Martin McGuinness looked grimly at the television cameras yesterday and condemned unreservedly the murder of David Black, the 30th prison officer to be murdered in Northern Ireland since the beginning of the Troubles. "I want to make it absolutely clear that there was no point whatsoever served by this killing,” he explained. He didn’t mention that the Provos were responsible for the vast majority of those murders, but if pressed, he would no doubt explain that, in those days, there was a point.
McGuinness often becomes visibly irritated at the stupidity of those dratted dissidents in failing to grasp that when the Provos did it, it was right. But it’s hard to fault the logic of Rory Dougan, a dissident spokesman, who said a propos republican terrorism post the Good Friday Agreement: “If we were wrong now, then they were wrong for all them years: and if we are right now then they are wrong.”
I was on a panel in West Belfast a few weeks ago with Old Bailey bomber Gerry Kelly, who shot a prison officer in the head during an escape in 1983. Kelly is an MLA a Member of the Legislative Assembly who was briefly a junior minister. A Northern Ireland junior minister told me in the 1990s that during negotiations, Kelly’s role was to sit behind Adams and McGuinness looking fierce.
He later graduated to the negotiating front line and became an habitué of Downing Street and a visitor to Chequers. Jonathan Powell took to him. In 2009, the Geneva-based Centre for Humanitarian Dialogue flew Kelly and Powell to the island of Mindanao to talk to the rebel Moro Islamic Liberation Front and the Philippine government about the Irish peace process. The HD Centre said they were proud to have promoted “private meetings of Eminent persons,” (Koffi Annan, Jonathan Powell, Gerry Kelly, Francesc Vendrell, a senior UN diplomat). “We couldn’t have been more fortunate than to have Jonathan and Gerry come out here especially at this time. These two belligerents, counterparts and finally friends were the key figures in bringing success to one of the most intractable and long-standing conflicts we have seen.”
Maybe they really did help with the groundwork for the 2012 agreement. But calling Kelly an “eminent person” sticks in my craw.
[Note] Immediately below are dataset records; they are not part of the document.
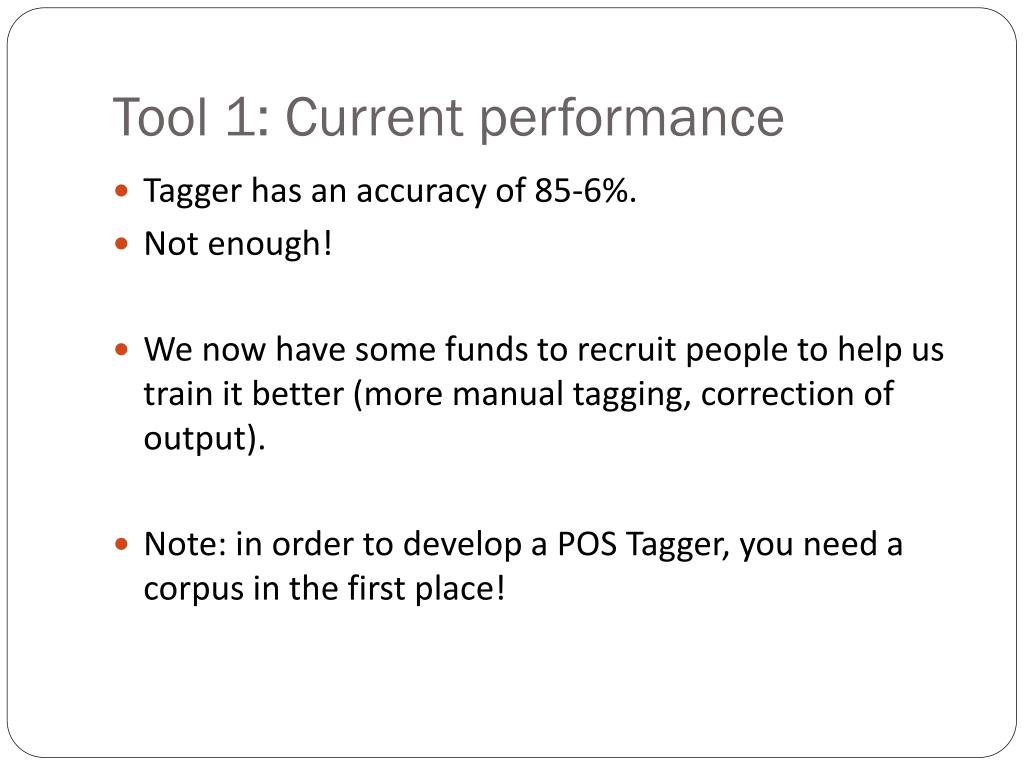The image size is (1024, 768).
Task: Select the text "Tagger has an accuracy of 85-6%."
Action: pos(390,192)
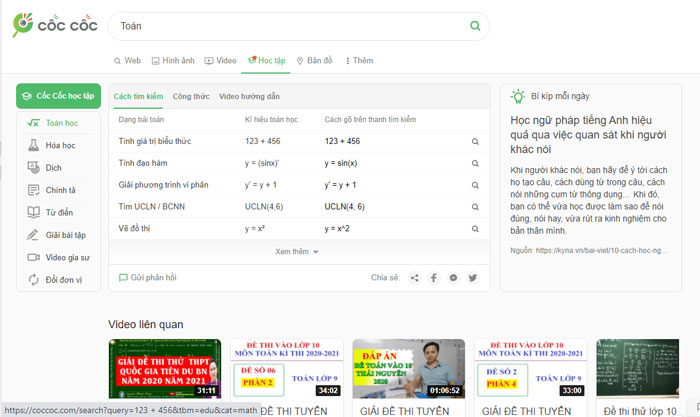Click search icon for Vẽ đồ thị row
700x417 pixels.
click(475, 229)
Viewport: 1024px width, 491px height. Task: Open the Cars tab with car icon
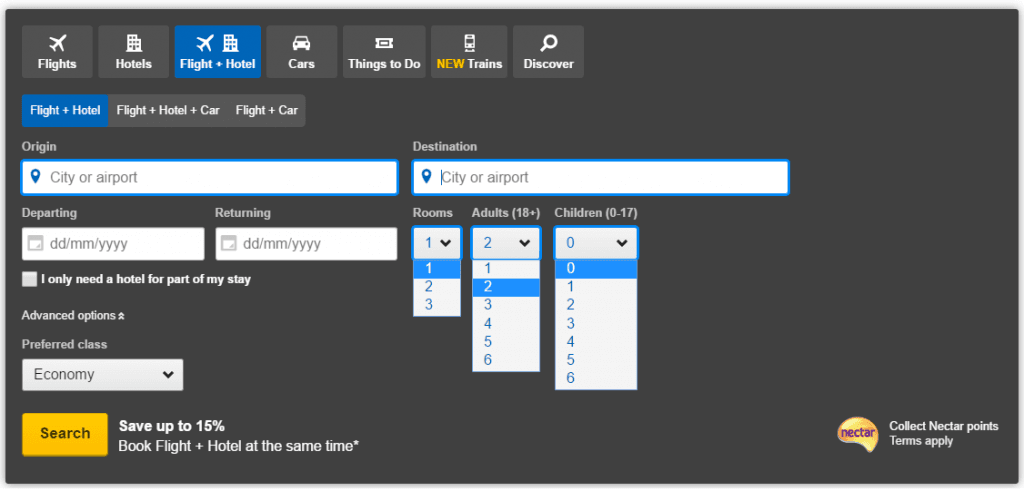tap(301, 52)
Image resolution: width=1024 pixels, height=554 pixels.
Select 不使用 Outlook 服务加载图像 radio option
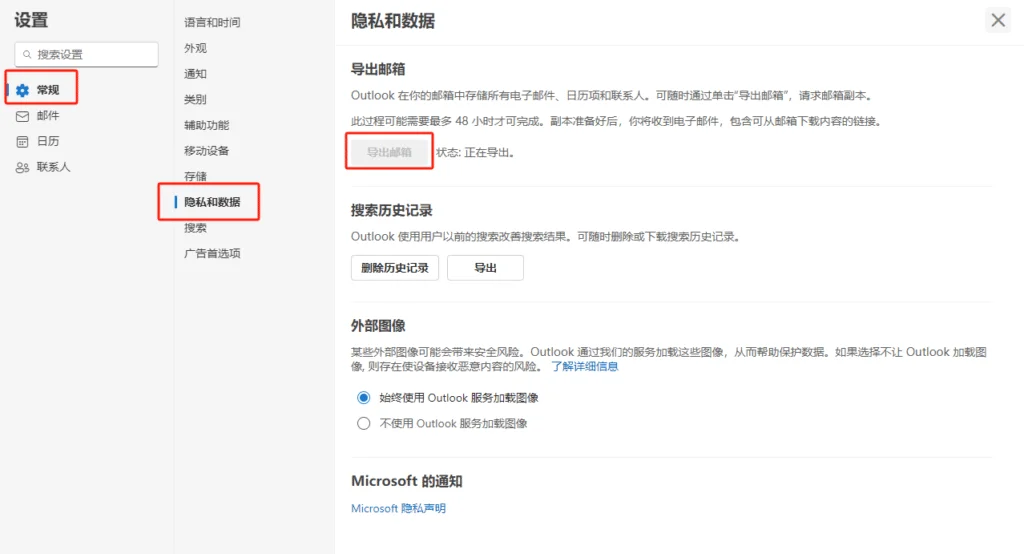tap(364, 424)
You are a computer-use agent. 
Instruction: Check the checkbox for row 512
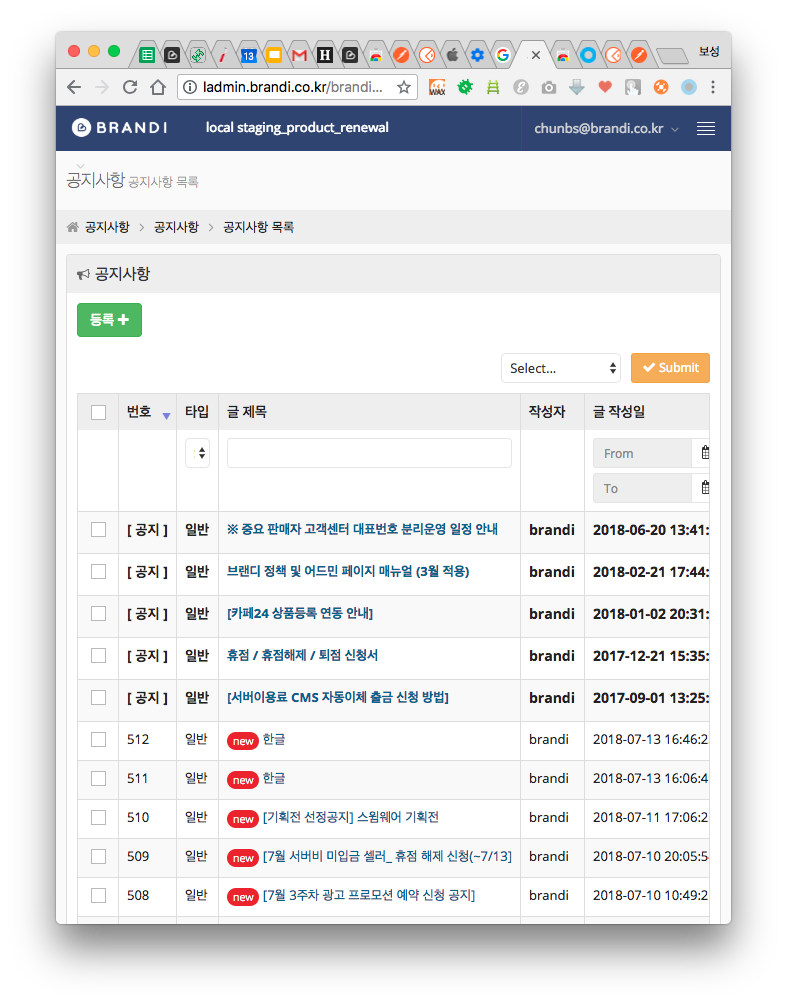98,739
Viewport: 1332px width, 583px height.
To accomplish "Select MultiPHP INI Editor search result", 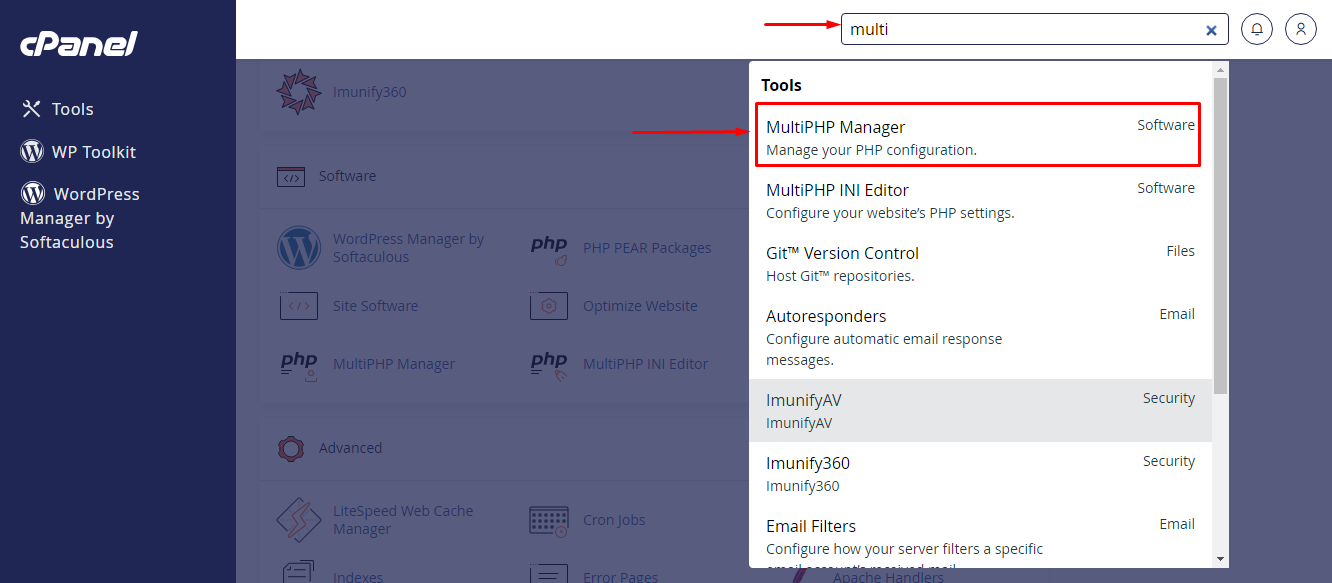I will pos(976,201).
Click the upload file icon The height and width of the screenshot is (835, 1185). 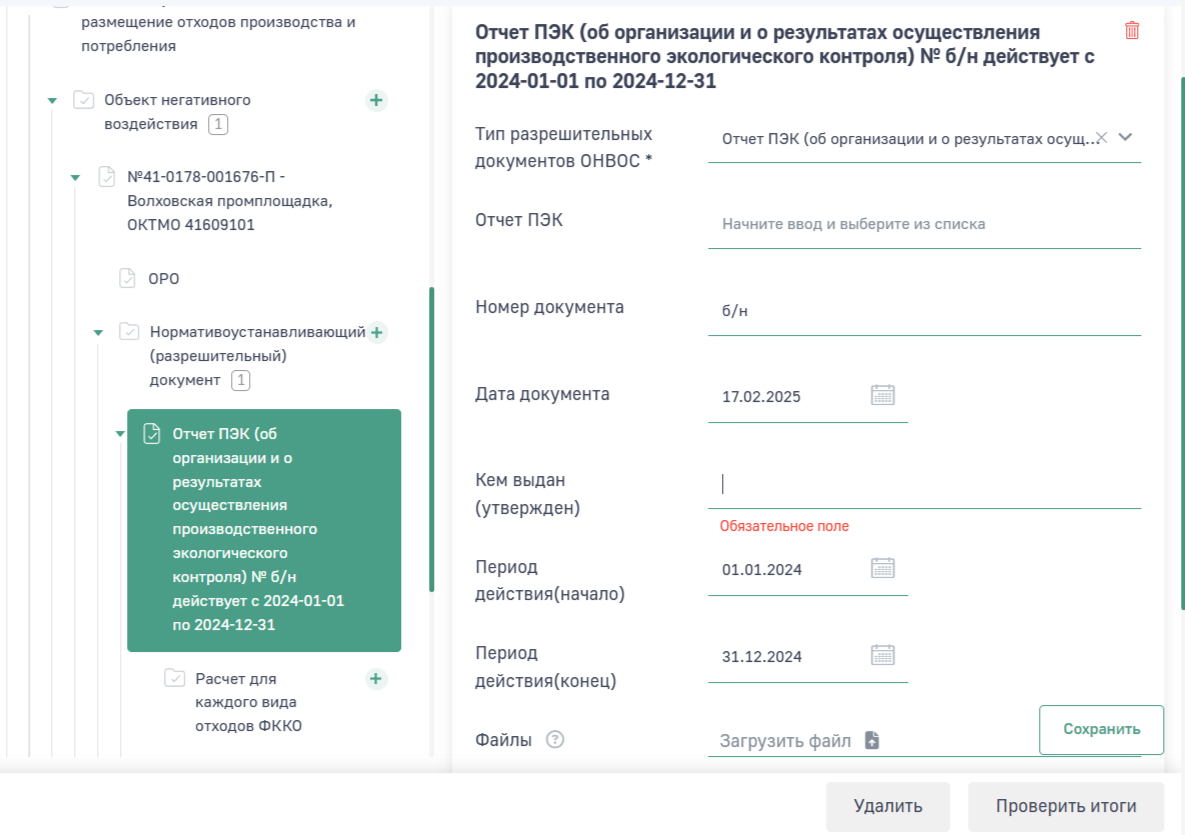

He’s an elected provincial politician only because he was once a ruthless terrorist. And he has no remorse for killing one person and injuring hundreds in London in 1973, for badly wounding a prison officer, or for whatever he got up to in what’s euphemistically called “an active service unit” in Europe after his escape. On the panel we shared, when asked if he regretted past violence, he smirked and said “I’m a proud republican”.
That’s the thing about being an Irish terrorist-turned-politician. You never have to say you’re sorry. But until they do, it’s hard to argue with the logic of the dissident’s position.